Rien ne prouve que les Nord-Américains de Watson Brake (c. 3500 avant J.-C.), de Poverty Point (c. 1700-1100 avant J.-C.) ou de Moundville (c. 1100 à vers 1450) possédaient un quelconque système d'écriture, mais ils faisaient tous partie de la civilisation reconnue de l'Amérique du Nord. Cahokia (c. 600 à vers 1350) était la plus grande ville précolombienne d'Amérique du Nord, avec des échanges commerciaux établis sur tout le continent, un gouvernement central, un surplus de nourriture et une division du travail - mais pas de système d'écriture. Pourtant, à l'instar des Incas, les peuples indigènes d'Amérique du Nord sont reconnus en tant que civilisation.
Conclusion
"Civilisation" est un terme qui reste vague, et la compréhension occidentale moderne de ce terme est remarquablement récente. Jusqu'au milieu du 19e siècle, personne ne savait que Sumer avait existé, à part une mention dans la Bible. Les hiéroglyphes égyptiens et le cunéiforme mésopotamien n'ont pas été déchiffrés avant les années 1820 et 1850, respectivement, et la ville d'Harappa de la civilisation de la vallée de l'Indus n'a été découverte qu'en 1829 et n'a pas été fouillée ni définie avant 1924-1925. Avant ces avancées, les spécialistes occidentaux considéraient la Grèce comme le "berceau de la civilisation" dont la culture fut adaptée et développée par Rome, mais, en réalité, la Grèce et Rome étaient des retardataires dans le développement de la civilisation.

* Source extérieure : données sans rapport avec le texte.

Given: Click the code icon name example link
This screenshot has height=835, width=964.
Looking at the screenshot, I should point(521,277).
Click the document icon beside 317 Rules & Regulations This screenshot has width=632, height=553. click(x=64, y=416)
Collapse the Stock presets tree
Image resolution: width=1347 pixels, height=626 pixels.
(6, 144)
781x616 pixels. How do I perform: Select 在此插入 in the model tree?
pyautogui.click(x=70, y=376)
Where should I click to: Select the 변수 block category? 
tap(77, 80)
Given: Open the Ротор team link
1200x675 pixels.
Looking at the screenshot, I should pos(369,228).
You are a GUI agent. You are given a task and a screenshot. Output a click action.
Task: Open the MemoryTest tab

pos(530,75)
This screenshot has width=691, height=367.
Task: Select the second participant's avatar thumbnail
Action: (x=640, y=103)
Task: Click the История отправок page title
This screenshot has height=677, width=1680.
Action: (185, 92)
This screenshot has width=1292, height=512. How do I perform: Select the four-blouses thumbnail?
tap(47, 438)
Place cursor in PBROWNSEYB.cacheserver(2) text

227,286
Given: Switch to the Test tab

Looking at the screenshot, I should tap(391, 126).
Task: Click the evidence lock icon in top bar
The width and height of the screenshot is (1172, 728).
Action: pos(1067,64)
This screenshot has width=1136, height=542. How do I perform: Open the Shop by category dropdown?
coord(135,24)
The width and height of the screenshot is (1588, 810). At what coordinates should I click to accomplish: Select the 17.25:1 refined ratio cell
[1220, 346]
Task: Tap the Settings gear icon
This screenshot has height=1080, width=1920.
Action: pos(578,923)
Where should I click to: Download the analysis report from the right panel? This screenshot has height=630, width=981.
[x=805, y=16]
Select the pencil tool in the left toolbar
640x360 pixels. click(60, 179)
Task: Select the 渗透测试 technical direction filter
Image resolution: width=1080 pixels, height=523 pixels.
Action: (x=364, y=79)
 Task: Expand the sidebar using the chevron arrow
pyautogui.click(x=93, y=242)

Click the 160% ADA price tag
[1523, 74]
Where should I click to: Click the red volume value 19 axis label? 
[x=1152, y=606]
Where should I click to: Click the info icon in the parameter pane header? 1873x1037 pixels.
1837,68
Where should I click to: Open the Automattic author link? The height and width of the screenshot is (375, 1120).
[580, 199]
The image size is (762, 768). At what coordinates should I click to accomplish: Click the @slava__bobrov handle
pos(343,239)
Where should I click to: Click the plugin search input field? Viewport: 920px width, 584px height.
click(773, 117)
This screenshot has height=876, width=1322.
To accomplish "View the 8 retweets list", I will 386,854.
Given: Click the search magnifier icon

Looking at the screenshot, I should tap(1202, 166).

De nombreuses civilisations n'ont pas été reconnues avant le XXe siècle, comme le royaume africain du Zimbabwe, dont la capitale, le Grand Zimbabwe (c. 1100 à c. 1550), est considérée aujourd'hui comme un chef-d'œuvre architectural. Les royaumes d'Afrique de l'Ouest, y compris les Yoruba avec leur capitale à Ife (fondée vers 500), ont également été ignorés car ils ne correspondaient pas à la définition de la "civilisation" telle qu'elle était comprise à l'époque. Au fur et à mesure que de nouvelles informations sont apparues et que les récits nationalistes et racialistes de longue date ont été rejetés, la définition de la "civilisation" a changé et est devenue beaucoup plus inclusive. Les cinq facettes essentielles qui définissent une civilisation à l'heure actuelle seront très probablement modifiées et révisées dans les 100 prochaines années, comme elles ont déjà été remises en question et continuent de l'être.